In a previous post I commented on the role of stories in science.
Storytelling is increasingly important in business (see eg here) so it’s interesting to elaborate on it’s use in technical areas, even including quite complicated ones. This should help in addressing the problem of the curse of knowledge that has important business implications.
On this theme, here’s an extract from a post by Michael Nielsen (some knowledge of physics required):
On the other hand, though, I think the link between success in physics and a good grasp of stories could be extended to many of the best and brightest regardless of research topic. Einstein’s real breakthrough with Special Relativity was a matter of storytelling– people knew before Einstein that Lorentz transformations would solve the problems with Maxwell’s Equations, but thought it was too weird. Einstein showed that not only was it the right solution, but it had to be that way, and he did it by providing stories to make it all make sense (again, see some earlier posts: one, two). Schroedinger’s equation is in some sense a story that makes Heisenberg’s matrix mechanics palatable (the theories are mathematically equivalent, but as I understand it, nobody could make heads or tails of Heisenberg’s stuff). And when you get down to it, what are Feynman diagrams but little stories about what happens to an electron as it moves from point A to point B?

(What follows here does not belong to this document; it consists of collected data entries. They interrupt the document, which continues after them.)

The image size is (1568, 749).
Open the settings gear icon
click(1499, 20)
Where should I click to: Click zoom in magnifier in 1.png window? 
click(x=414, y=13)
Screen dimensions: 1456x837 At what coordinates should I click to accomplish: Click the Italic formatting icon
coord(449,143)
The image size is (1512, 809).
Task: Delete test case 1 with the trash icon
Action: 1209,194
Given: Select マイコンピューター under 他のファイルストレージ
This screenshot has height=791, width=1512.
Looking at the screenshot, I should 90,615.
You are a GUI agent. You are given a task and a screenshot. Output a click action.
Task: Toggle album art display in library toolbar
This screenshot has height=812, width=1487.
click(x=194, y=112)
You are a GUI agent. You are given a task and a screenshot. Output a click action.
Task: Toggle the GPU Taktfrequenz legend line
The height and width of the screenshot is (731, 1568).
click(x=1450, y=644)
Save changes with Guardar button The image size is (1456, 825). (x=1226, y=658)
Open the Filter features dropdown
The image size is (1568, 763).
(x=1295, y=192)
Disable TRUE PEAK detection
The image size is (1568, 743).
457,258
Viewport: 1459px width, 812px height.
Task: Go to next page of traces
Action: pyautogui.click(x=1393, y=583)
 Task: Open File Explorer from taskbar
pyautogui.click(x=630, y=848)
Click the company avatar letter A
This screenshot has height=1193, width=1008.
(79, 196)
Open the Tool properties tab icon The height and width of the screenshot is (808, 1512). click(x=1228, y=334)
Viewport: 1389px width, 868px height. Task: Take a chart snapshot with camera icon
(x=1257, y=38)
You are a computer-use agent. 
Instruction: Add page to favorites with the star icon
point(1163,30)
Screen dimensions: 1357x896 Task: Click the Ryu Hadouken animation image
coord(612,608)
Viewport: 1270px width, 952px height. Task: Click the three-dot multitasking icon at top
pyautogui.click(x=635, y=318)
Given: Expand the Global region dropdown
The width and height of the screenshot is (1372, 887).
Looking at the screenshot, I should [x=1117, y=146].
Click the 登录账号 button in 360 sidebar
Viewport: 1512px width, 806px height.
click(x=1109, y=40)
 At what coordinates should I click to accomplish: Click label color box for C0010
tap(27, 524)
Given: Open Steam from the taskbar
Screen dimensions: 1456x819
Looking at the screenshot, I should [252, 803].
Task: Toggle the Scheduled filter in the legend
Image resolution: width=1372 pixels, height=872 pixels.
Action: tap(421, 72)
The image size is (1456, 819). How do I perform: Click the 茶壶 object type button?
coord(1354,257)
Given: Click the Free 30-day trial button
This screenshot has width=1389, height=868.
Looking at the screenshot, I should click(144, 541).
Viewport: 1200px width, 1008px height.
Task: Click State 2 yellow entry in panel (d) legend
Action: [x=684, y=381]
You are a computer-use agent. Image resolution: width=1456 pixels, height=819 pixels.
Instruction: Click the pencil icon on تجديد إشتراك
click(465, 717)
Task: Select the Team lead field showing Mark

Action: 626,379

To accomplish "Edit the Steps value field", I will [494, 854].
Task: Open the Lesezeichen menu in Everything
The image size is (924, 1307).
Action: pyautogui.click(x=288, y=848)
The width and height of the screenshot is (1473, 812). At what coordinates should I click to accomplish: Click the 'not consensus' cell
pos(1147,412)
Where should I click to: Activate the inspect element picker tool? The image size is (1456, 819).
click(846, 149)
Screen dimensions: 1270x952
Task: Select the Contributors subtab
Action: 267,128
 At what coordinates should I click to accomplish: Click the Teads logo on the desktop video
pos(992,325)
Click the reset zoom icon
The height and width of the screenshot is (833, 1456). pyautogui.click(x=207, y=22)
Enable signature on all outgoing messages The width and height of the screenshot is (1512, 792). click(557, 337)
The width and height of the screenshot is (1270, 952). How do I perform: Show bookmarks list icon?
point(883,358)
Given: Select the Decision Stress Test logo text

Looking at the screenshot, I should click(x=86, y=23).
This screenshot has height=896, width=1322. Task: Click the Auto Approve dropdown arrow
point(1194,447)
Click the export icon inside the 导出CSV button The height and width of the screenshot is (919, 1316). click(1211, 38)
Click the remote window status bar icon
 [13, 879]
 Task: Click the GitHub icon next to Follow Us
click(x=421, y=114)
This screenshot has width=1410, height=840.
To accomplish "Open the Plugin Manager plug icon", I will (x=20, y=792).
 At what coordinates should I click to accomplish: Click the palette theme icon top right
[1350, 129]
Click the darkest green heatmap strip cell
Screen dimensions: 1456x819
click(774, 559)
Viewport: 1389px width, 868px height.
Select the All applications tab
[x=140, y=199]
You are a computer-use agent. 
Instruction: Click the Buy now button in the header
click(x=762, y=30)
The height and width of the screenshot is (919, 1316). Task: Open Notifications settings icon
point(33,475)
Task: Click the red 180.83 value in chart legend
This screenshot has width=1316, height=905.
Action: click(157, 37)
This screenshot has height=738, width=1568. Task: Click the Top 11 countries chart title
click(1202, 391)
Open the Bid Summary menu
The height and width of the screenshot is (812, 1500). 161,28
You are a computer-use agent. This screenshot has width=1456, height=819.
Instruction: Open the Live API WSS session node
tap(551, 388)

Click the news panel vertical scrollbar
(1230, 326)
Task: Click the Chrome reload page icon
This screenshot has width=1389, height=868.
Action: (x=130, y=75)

Yes, in some sense, the equations are the main thing. But when you look at the history of physics, you find again and again that the real giants of the field are the people who matched an interpretation to the equations, who came up with stories to explain it all. Any fool with a computer can manipulate equations, but it takes real genius to explain what’s going on in a way that makes it make sense.
I don’t have a good answer to “What’s a photon?”, but at least I can say this: If you feel that interpretations and stories are an important part of physics, you’re in good company.